Checklist
- User Stories Documented
- User Stories Reviewed
- Design Reviewed
- APIs reviewed
- Release priorities assigned
- Test cases reviewed
- Blog post
Introduction
There is a long standing bug where plugins that expose the same classes run into classloading issues at runtime. This is most commonly seen with avro/parquet/orc classes in the various file based plugins.
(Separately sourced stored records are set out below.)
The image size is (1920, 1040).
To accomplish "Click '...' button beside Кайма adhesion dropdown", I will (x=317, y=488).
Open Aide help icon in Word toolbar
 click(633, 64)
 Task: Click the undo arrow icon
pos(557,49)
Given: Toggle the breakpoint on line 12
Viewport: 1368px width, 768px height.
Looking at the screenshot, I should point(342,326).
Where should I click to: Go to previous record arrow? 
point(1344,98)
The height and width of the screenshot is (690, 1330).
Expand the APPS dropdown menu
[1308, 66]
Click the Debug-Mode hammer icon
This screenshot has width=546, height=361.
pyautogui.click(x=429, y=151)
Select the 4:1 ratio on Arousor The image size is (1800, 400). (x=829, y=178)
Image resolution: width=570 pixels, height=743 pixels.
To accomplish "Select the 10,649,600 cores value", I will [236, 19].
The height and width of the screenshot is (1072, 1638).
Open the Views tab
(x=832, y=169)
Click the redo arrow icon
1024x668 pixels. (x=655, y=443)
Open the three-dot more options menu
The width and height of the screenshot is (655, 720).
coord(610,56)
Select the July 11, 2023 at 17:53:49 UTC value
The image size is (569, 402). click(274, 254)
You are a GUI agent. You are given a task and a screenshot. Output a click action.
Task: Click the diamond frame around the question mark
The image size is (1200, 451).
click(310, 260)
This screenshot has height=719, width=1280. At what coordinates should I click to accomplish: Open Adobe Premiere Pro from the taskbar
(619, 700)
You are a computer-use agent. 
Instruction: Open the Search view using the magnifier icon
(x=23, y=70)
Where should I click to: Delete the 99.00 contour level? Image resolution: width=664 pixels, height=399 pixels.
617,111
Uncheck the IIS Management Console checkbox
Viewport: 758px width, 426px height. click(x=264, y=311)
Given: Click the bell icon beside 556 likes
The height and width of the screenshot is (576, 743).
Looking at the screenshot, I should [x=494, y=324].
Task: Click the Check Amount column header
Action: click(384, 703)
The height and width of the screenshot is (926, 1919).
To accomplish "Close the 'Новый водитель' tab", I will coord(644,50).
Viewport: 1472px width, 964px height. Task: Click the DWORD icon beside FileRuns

In addition to functional breakage, these plugins all have duplicate code resulting in tech debt. Whenever a new format is added to one, it needs to be added to all the others. Whenever a bug is fixed in one, it must be fixed in all others.
Goals
To provide a pluggable framework for adding and modifying formats that removes both classloading and code duplication as issues.
User Stories
- As a pipeline developer, I want the same set of formats to be available across all file based sources and sinks
- As a pipeline developer, I want to be able to use any combination of plugins in my pipeline without taking format into consideration
- As a pipeline developer, I want to know as soon as possible if I have configured an invalid schema for my format
- As a pipeline developer, I want the format to tell me what schema should be used if it requires a specific schema
- As a pipeline developer, I want the format of my source or sink to be set as metadata on my dataset
- As a plugin developer, I want to be able to add a new format without modifying the code or widgets for plugins that use the format
- As a plugin developer, I want to be able to add a new format without any changes to CDAP platform or UI code
- As a plugin developer, I want to be able to write a format that requires additional configuration properties, like a custom delimiter
- As a plugin developer, I want to be able to write a format that uses macro enabled configuration properties
- As a plugin developer, I want to be able to provide documentation for formats
- As a CDAP administrator, I want to be able to control the set of formats that pipeline developers can use
Design
The classloading and code duplication problems that exist today can be solved if formats were made into plugins rather than embedded inside each plugin. At a high level, avro, parquet, orc, etc. are removed from the core-plugins, google-cloud, amazon-s3, etc plugin jars. They are moved into their own avro-format, parquet-format, orc-format, etc jars. The File, GCS, S3, TPFS, etc plugins are changed to use these format plugins to setup the hadoop input and output formats used to actually read and write data in those formats.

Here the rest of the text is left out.